Contrasting Moods and Colours for Saxophone and Piano

Debussy
Rhapsodie
Berio
Sequenza IXb
Maurice
Tableaux de Provence
Jolivet
Fantaisie-Impromptu
Demersseman
Fantaisie sur un thème original
Hindemith
Sonata for alto saxophone and piano
Debussy
Suite bergamasque – Clair de lune
Ravel
Pièce en forme d’Habanera
Milhaud
Scaramouche

Theodore Kerkezos (saxophone) &
Francesco Nicolosi (piano)


Reviewed by: Rob Witts

Reviewed: 4 January, 2006
Venue: Wigmore Hall, London

The saxophone has been so completely characterised in the popular imagination as a jazz instrument that it comes as a shock to hear it played as Belgium-born Adolphe Sax (1814-94) intended, without its supplementary vocabulary of growls and squeals. Theodore Kerkezos is among the greatest of classical saxophone soloists and his recital with the excellent Francesco Nicolosi was a masterclass in the immensely varied palette of colours that the instrument can produce.

This was most astoundingly evident in Berio’s Sequenza IXb, an arrangement of his Sequenza IX for clarinet. Like all the Sequenzas, it is an investigation of the nature of the solo instrument, of its construction and its history. In the saxophone Berio finds contrasts: open-throated richness of tone giving way suddenly to barely audible murmurs, frantic scalar ascents juxtaposed with rapt stillness. In Kerkezos’s apparently effortless performance it was a teetering, skittish work, full of sudden jump-cuts and near misses; his pianissimo sound was spellbinding.

The other substantial work on the programme was Hindemith’s Sonata for alto saxophone and piano. Hindemith’s sonatas are as great a challenge for the pianist as the front-man, and this one showcased the beautiful clarity and precision of Nicolosi’s playing, particularly in the Lebhaft second movement. In the finale there was a wonderful passage in which the piano figuration grew ever more hysterical while Kerkezos played the melody completely deadpan. Nicolosi’s own solo moment in ‘Clair de lune’ was delightful, his artistry stripping the grime from the over-familiar music until it sparkled.

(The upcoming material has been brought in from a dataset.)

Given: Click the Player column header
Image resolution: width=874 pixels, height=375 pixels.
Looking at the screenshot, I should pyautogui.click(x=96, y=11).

If the programme was otherwise high in calories and short on nutrition, well, it’s the time of year for such things. Paul Maurice’s suite was pleasant but unmemorable, but Milhaud’s Scaramouche provided a slinky finish, topped only by Pedro Iturralde’s Czárdás, the splendid, swaggering encore, and recorded by Kerkezos, in orchestrated form, on Naxos.